CHICAGO (May 24, 2022) – Kristin Butcher has joined the Federal Reserve Bank of Chicago as Vice President and Director of Microeconomic Research. The appointment was effective May 17.
Butcher is an applied microeconomist whose research focuses on children and families, immigration, health, criminal justice, labor economics, social mobility, and higher education.
Prior to joining the Chicago Fed, Butcher served as director of the Center on Children and Families at the Brookings Institution, where she was a senior fellow in Economic Studies. She is the inaugural holder of the Marshall I. Goldman Chair in Economics at Wellesley College, where she chaired the economics department for six years.
This will be Butcher’s second stint at the Chicago Fed after working as a senior economist in the Bank's Economic Research Department from 2002-2007. She also served as a program officer at the John D. and Catherine T. MacArthur Foundation, held faculty positions at Virginia Tech and Boston College, as well as visiting faculty positions at Princeton and MIT.
Butcher holds a Ph.D and M.A. in economics from Princeton University, an M.Sc. in economics from the London School of Economics, and a B.A. in economics from Wellesley College.
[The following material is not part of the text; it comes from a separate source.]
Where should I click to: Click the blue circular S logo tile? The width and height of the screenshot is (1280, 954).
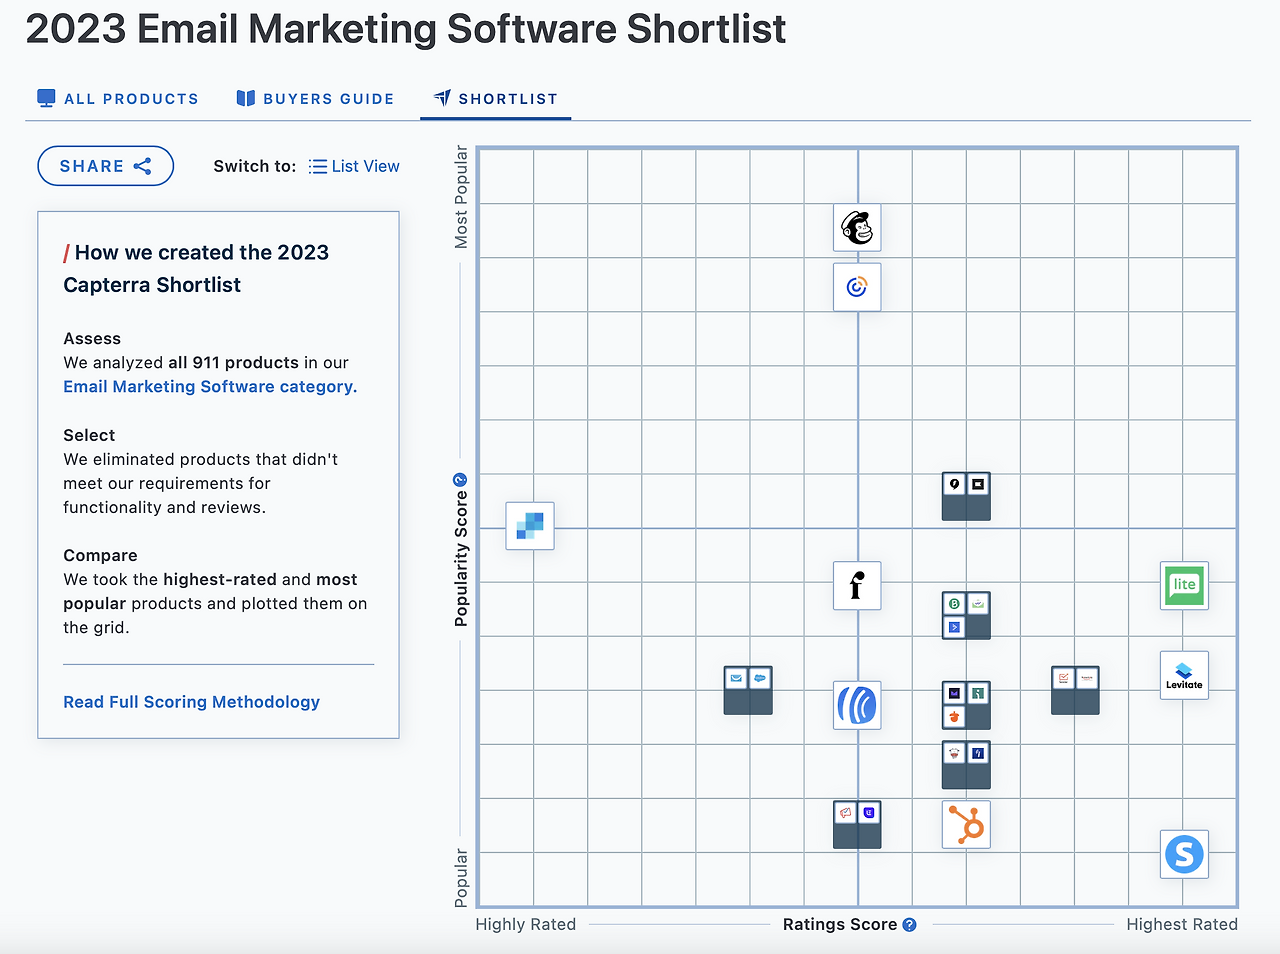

Federal Reserve Bank of Chicago Background
The Federal Reserve Bank of Chicago is one of 12 regional Reserve Banks that, along with the Board of Governors in Washington, D.C., make up the nation’s central bank. The Chicago Reserve Bank serves the seventh Federal Reserve District, which encompasses the northern portions of Illinois and Indiana, southern Wisconsin, the Lower Peninsula of Michigan, and the state of Iowa. In addition to participation in the formulation of monetary policy, each Reserve Bank supervises member banks and bank holding companies, provides financial services to depository institutions and the U.S. government, and monitors economic conditions in its District.